- DVD cover
- Directed by: Deepa Mehta
- Written by: Ali Jenning Paul Quarrington
- Produced by: Jonathan Barker
- Starring: Jessica Tandy Bridget Fonda
- Cinematography: Guy Dufaux
- Edited by: Barry Farrell
- Music by: John Altman Daniel Lanois
- Production companies: Majestic Films International Shaftesbury Films Telefilm Canada Newcomm Norstar Releasing
- Distributed by: Miramax Films Entertainment (United Kingdom)
- Release dates: November 25, 1994 (Canada); February 17, 1995 (United Kingdom);
- Running time: 95 minutes
- Countries: Canada United Kingdom
- Language: English
- Box office: $250,993 (US/Canada)

= Camilla (1994 film) =

1994 Canadian-British film by Deepa Mehta

Camilla is a 1994 Canadian-British comedy drama film directed by Deepa Mehta. It was Jessica Tandy's penultimate film appearance and is dedicated to her memory. Tandy plays the title character, Camilla Cara, a former concert violinist. Bridget Fonda plays the role of Freda Lopez, an unfulfilled musician and composer.

== Plot ==
Freda Lopez is a singer and songwriter who desires to have a career as a performer, but lacks the courage to pursue it. Her husband Vincent Lopez insists to her that music is only a hobby for her. Freda and Vincent decide to take a vacation to Savannah, Georgia, where they meet Camilla Cara, who lives near their cottage. Freda and Camilla bond when Freda learns that Camilla was once a musician, having previously enjoyed a renowned career in her native Canada as a concert violinist. Camilla regales Freda with stories about her greatest triumph, performing the Brahms' Violin Concerto at Toronto's Winter Garden Theatre. When Camilla learns that the Brahms concerto is to be performed again at the Winter Garden, she and Freda decide they don’t want to miss it and head north to Canada together.

Left behind are Vincent and Camilla’s son Harold, a B-movie producer. When they discover the ladies have vanished, they go on a search for the women, and in the process come to realize that they must reconcile their broken relationships with the women in their lives.

==Production==
After the success of her film Sam & Me, which won an honorable mention for the Camera d'Or Award at the Cannes Film Festival, Deepa Mehta was offered various projects. Among them was Camilla, which Miramax Films had acquired the North American distribution rights to. "What attracted me to the story was the relationship between the two female leads. I liked that even though one was younger, adventurous, and rather fanciful (played by Bridget Fonda) and the other older, timid, and unsure (played by Jessica Tandy), what they had in common was a love of music. Camilla was a road movie with two luminous actors, and I loved every minute of the shoot," said Mehta. Filming began in June 1993.
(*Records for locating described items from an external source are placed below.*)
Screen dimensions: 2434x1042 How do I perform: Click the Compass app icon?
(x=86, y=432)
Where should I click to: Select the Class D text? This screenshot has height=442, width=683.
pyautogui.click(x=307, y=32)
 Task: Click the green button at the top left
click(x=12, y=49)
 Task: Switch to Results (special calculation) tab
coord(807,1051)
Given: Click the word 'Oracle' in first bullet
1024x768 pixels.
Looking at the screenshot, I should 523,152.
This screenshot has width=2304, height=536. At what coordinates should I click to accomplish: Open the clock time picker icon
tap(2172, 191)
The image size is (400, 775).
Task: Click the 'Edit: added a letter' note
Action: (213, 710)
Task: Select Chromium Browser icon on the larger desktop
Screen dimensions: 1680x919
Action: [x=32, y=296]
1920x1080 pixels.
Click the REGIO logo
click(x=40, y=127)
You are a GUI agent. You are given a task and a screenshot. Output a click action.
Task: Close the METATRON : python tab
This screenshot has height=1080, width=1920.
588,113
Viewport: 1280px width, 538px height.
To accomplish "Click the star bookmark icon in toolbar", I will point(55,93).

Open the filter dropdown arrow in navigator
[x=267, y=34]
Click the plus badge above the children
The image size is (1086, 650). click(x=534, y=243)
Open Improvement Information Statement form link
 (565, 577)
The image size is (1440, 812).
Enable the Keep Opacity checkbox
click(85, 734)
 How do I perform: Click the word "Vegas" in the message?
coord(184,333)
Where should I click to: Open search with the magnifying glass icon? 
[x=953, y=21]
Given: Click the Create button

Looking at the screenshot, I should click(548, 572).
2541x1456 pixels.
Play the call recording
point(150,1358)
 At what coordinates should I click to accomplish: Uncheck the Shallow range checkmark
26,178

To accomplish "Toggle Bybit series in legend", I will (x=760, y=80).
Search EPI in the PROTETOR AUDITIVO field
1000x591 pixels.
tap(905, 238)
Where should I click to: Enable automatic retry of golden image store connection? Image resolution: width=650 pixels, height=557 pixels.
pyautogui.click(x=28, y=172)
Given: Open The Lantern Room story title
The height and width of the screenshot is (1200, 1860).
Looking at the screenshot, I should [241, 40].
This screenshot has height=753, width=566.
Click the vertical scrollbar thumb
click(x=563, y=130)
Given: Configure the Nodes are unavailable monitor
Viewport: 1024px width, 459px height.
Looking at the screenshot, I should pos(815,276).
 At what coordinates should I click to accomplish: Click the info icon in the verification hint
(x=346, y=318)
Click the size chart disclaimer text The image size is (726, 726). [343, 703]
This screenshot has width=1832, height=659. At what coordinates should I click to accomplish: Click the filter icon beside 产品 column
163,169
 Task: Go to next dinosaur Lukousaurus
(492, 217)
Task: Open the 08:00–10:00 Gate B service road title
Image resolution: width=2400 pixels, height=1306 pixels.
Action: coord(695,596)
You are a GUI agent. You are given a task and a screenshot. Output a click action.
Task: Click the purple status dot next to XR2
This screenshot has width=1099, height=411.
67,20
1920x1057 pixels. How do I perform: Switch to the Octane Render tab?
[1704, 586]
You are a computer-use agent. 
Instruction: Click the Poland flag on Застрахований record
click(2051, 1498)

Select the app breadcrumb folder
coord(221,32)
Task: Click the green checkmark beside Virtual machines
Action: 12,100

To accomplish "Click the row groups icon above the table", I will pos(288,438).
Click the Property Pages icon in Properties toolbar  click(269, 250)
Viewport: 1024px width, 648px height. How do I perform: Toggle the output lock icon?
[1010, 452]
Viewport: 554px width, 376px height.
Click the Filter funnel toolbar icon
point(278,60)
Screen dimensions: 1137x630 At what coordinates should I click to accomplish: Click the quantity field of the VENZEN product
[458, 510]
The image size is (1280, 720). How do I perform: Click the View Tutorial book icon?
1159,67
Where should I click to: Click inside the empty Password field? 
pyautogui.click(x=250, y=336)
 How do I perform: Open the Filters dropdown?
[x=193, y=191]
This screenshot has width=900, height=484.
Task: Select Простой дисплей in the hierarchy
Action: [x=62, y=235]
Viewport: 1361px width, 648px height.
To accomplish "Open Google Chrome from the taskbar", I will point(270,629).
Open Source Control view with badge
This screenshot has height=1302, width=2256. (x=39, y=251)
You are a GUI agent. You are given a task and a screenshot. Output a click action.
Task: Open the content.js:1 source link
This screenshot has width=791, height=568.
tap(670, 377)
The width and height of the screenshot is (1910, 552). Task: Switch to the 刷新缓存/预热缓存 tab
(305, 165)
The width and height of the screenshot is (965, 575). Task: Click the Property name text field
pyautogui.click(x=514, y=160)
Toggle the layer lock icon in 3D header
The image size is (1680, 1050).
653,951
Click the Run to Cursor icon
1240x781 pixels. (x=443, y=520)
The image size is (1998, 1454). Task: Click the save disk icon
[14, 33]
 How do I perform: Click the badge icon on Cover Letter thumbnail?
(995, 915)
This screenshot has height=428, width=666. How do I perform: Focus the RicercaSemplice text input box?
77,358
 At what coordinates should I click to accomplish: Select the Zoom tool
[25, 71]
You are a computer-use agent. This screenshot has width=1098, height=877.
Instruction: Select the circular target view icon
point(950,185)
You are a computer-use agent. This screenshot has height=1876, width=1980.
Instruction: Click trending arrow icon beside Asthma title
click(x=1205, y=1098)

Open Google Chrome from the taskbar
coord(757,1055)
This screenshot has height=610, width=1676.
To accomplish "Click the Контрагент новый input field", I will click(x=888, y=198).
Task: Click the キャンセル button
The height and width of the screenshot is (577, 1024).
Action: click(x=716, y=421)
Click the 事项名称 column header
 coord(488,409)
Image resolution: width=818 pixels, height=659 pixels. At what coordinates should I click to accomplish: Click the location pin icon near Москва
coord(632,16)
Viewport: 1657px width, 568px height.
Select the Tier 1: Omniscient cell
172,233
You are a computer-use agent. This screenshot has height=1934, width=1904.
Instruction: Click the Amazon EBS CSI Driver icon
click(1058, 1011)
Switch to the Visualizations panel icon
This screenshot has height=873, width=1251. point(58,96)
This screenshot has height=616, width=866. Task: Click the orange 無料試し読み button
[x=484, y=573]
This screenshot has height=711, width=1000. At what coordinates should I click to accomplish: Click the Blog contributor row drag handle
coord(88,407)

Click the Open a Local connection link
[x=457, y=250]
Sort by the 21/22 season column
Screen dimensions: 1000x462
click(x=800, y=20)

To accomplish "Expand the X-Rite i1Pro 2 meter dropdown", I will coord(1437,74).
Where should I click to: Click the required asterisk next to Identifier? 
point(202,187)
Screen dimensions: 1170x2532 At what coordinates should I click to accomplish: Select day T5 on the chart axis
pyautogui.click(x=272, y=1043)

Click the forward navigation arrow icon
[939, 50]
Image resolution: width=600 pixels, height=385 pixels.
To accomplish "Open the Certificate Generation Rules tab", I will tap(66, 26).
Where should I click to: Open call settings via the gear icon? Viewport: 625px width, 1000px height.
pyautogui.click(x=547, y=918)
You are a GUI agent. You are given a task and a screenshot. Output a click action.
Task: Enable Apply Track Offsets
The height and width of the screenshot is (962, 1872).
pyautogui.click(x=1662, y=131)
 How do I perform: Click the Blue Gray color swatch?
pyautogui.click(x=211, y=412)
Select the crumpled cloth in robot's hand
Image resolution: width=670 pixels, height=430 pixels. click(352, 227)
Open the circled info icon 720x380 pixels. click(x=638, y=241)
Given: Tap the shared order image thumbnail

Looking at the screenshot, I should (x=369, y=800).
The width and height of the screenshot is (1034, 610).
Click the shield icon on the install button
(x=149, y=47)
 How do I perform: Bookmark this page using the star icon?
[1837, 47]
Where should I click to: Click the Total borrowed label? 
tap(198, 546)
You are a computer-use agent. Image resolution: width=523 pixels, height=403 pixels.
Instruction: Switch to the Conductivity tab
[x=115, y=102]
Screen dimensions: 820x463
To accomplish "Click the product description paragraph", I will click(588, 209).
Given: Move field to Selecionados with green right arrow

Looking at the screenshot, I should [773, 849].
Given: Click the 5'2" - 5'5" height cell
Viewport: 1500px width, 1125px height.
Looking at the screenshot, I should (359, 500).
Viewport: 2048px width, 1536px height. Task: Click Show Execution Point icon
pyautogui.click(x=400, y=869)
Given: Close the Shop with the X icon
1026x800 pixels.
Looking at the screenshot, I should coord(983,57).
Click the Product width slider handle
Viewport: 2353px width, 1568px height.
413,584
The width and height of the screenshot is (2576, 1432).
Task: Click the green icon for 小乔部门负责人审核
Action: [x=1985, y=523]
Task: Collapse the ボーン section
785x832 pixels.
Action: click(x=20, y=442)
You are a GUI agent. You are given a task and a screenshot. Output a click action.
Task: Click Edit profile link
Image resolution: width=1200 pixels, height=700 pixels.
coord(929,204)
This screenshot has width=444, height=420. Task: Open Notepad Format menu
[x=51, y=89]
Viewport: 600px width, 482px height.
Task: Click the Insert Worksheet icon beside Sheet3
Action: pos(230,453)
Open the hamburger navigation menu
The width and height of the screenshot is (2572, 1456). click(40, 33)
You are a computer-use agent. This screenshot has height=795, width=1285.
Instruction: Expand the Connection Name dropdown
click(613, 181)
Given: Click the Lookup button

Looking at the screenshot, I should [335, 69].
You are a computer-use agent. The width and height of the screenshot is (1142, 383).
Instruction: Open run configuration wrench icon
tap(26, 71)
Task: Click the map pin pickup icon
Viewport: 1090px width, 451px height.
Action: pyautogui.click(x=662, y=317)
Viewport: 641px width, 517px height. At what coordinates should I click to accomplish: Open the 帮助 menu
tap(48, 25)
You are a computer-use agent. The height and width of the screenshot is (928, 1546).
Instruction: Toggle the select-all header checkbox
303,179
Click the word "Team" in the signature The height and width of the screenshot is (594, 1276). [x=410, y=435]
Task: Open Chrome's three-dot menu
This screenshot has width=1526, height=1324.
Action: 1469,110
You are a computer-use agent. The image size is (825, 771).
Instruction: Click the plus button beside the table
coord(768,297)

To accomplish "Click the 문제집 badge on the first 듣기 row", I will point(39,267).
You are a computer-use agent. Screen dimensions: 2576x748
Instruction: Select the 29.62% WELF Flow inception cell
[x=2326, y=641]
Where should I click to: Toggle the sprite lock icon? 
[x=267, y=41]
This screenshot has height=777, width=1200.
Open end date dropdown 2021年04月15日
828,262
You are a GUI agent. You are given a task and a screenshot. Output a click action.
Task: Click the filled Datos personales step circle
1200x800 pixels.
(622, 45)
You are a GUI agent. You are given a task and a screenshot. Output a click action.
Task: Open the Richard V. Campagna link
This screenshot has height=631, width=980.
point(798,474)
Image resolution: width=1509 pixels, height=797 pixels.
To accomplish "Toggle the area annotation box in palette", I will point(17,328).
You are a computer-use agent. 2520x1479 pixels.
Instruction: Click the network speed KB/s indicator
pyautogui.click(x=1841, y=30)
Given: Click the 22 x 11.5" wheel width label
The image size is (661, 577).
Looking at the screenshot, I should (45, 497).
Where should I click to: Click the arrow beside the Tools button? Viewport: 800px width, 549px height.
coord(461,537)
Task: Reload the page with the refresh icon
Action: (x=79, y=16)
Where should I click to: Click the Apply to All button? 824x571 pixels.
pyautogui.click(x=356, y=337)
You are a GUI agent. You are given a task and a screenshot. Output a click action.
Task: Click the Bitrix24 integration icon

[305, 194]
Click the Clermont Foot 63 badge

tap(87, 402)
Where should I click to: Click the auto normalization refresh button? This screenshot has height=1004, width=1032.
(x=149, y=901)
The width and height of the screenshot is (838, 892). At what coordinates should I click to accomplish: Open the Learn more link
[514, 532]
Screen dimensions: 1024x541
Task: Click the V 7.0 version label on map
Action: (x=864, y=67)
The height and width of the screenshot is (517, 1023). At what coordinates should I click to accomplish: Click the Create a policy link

Mehta’s cut of the film did poorly at Miramax’s first test screening, prompting studio co-head Harvey Weinstein to re-cut the film and change the score. Mehta was unhappy with the changes, saying "I did my director’s cut, walked out, and never saw the film again."

==Release==
The film opened in limited release in Canada on 25 November 1994, followed by a gradual rollout in North America by Miramax that December. The film opened on three screens in the United Kingdom on 17 February 1995 and grossed £1,978 in its opening weekend.

==Critical reception==
Camilla received a mixed response from critics. On review aggregator Rotten Tomatoes, the film holds a 44% rating based on 9 reviews.

Several reviewers wrote that Tandy's performance was the best aspect of the film. Janet Maslin of The New York Times described Tandy was a "graceful presence" in the film, and said that "She moves enchantingly through an otherwise treacly film that wouldn't work without her." Brendan Kelly gave a positive review in Variety, writing "Quarrington — who also wrote Whale Music – has penned a script that neatly captures the bittersweet tone of the story without slipping into syrupy sentimentality. Toronto-based helmer Deepa Mehta maintains a quick pace, alternating between comedy and pathos." Roger Ebert of the Chicago Sun-Times wrote that Tandy's final film roles "show an elderly woman of great dignity and strength, stubbornness and eventual warmth" and concluded that "What Camilla adds to the palate is humor and some naughtiness".
In a review in the San Francisco Chronicle, Peter Stack wrote that Tandy was a "bright, vital presence" in the film and said that "Tandy's eyes are so full of light and impish good humor, it's no wonder she almost sweeps away Fonda", concluding that "Tandy's performance is so enchanting, you forgive a lot". Kevin Thomas of the Los Angeles Times wrote, "Structurally, Camilla is a mess, but Tandy and Fonda are wonderful together as a fast friendship between Camilla and Freda develops. The reunion between Camilla and the Niagara Falls violin maker (Cronyn) who was her true love is inevitably poignant. The chance to experience America’s greatest acting team since the Lunts for one final time, plus the appealing Fonda, does in fact tempt you to forgive Camilla its various shortcomings."